▸ **Work instruction**
Please reproduce the entire listing, character for character.

▸ **Provided information**
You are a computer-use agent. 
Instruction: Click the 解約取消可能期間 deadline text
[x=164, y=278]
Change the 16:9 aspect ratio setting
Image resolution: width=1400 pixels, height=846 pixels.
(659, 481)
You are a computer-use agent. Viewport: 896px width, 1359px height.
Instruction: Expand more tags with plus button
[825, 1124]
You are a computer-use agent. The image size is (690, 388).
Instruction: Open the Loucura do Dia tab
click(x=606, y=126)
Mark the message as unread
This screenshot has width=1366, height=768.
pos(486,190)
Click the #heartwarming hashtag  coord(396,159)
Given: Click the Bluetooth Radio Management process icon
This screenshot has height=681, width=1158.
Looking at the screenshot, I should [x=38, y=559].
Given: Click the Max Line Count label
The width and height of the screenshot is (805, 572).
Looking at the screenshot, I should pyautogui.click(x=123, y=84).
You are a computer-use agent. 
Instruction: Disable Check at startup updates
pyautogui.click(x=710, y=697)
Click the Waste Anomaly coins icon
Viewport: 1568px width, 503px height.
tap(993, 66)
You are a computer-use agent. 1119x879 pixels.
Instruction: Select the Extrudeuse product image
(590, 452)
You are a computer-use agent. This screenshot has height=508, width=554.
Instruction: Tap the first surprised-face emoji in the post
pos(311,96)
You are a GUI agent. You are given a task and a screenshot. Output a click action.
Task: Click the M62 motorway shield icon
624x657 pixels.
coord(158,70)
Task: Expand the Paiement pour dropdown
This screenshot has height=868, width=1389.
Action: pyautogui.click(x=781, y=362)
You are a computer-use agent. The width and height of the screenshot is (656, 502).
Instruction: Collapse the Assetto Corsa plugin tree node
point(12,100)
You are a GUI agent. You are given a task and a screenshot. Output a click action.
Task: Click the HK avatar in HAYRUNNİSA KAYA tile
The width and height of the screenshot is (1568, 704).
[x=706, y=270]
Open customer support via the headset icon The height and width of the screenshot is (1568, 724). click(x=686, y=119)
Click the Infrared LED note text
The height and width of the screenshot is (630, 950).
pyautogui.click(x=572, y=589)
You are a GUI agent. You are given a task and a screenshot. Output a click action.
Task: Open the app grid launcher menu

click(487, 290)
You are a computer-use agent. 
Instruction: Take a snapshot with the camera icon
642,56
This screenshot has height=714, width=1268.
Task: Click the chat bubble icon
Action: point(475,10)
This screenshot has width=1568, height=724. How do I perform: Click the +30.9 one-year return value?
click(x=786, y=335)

▸ **Response**
You are a computer-use agent. 
Instruction: Click the 解約取消可能期間 deadline text
[x=164, y=278]
Change the 16:9 aspect ratio setting
Image resolution: width=1400 pixels, height=846 pixels.
(659, 481)
You are a computer-use agent. Viewport: 896px width, 1359px height.
Instruction: Expand more tags with plus button
[825, 1124]
You are a computer-use agent. The image size is (690, 388).
Instruction: Open the Loucura do Dia tab
click(x=606, y=126)
Mark the message as unread
This screenshot has width=1366, height=768.
pos(486,190)
Click the #heartwarming hashtag  coord(396,159)
Given: Click the Bluetooth Radio Management process icon
This screenshot has height=681, width=1158.
Looking at the screenshot, I should [x=38, y=559].
Given: Click the Max Line Count label
The width and height of the screenshot is (805, 572).
Looking at the screenshot, I should pyautogui.click(x=123, y=84).
You are a computer-use agent. 
Instruction: Disable Check at startup updates
pyautogui.click(x=710, y=697)
Click the Waste Anomaly coins icon
Viewport: 1568px width, 503px height.
tap(993, 66)
You are a computer-use agent. 1119x879 pixels.
Instruction: Select the Extrudeuse product image
(590, 452)
You are a computer-use agent. This screenshot has height=508, width=554.
Instruction: Tap the first surprised-face emoji in the post
pos(311,96)
You are a GUI agent. You are given a task and a screenshot. Output a click action.
Task: Click the M62 motorway shield icon
624x657 pixels.
coord(158,70)
Task: Expand the Paiement pour dropdown
This screenshot has height=868, width=1389.
Action: pyautogui.click(x=781, y=362)
You are a computer-use agent. The width and height of the screenshot is (656, 502).
Instruction: Collapse the Assetto Corsa plugin tree node
point(12,100)
You are a GUI agent. You are given a task and a screenshot. Output a click action.
Task: Click the HK avatar in HAYRUNNİSA KAYA tile
The width and height of the screenshot is (1568, 704).
[x=706, y=270]
Open customer support via the headset icon The height and width of the screenshot is (1568, 724). click(x=686, y=119)
Click the Infrared LED note text
The height and width of the screenshot is (630, 950).
pyautogui.click(x=572, y=589)
You are a GUI agent. You are given a task and a screenshot. Output a click action.
Task: Open the app grid launcher menu

click(487, 290)
You are a computer-use agent. 
Instruction: Take a snapshot with the camera icon
642,56
This screenshot has height=714, width=1268.
Task: Click the chat bubble icon
Action: point(475,10)
This screenshot has width=1568, height=724. How do I perform: Click the +30.9 one-year return value?
click(x=786, y=335)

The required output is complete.